96.La dépénalisation est l'action de dépénaliser, c'est-à-dire retirer à un comportement son caractère délictueux, de le soustraire à la sanction pénale. C'est l'acte par lequel le législateur renonce à la voie pénale, cette renonciation peut être totale ou partielle. Elle est intégrale lorsque le législateur pénal sort complètementde la voie pénale. Elle est partielle lorsqu'il est demandé au législateur de mesurersa voie pénale263(*).

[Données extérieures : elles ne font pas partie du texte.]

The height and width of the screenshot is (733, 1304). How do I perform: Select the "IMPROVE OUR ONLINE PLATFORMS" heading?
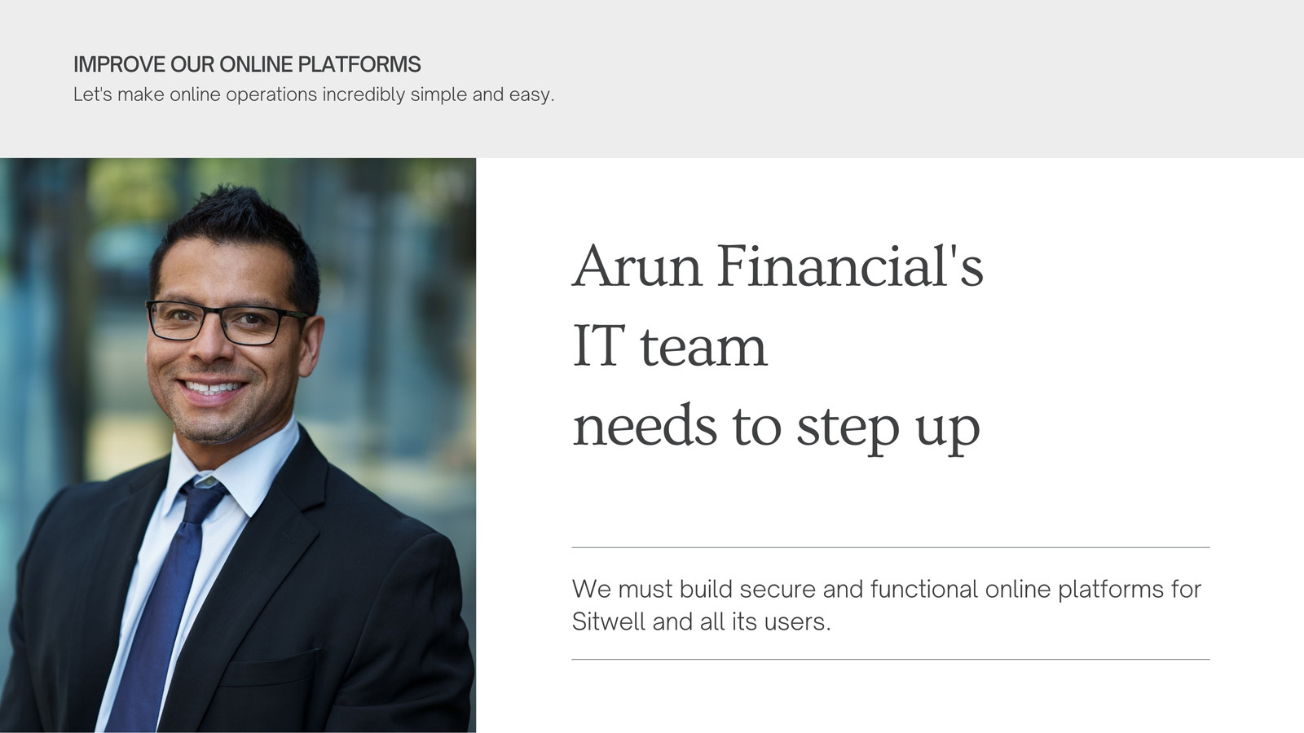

Dans le cadre de notre analyse, la dépénalisation est synonyme d'impunité dans la mesure où la responsabilité pénale des personnes morales est susceptible de soustraire la personne physique à la sanction pénale, ce qui a le même effet qu'une dépénalisation proprement dite264(*). Ainsi, l'extension du champ de la responsabilité pénale des personnes morale, s'accompagne de l'extension de la possibilité d'échapper à la répression pour la personne physique, dans la mesure où la personne morale étant désormais responsable pour toutes les atteintes aux valeurs sociales vient servir d'écran à la personne physique. Ceci se manifeste par dépénalisation qu'elle induit (A) et ce rendant compte de cela, le législateur a trouvé une -ou du moins a cru trouver265(*)-parade dans le mécanisme du cumul de responsabilité, qui a eu des effets sur cette dépénalisation (B).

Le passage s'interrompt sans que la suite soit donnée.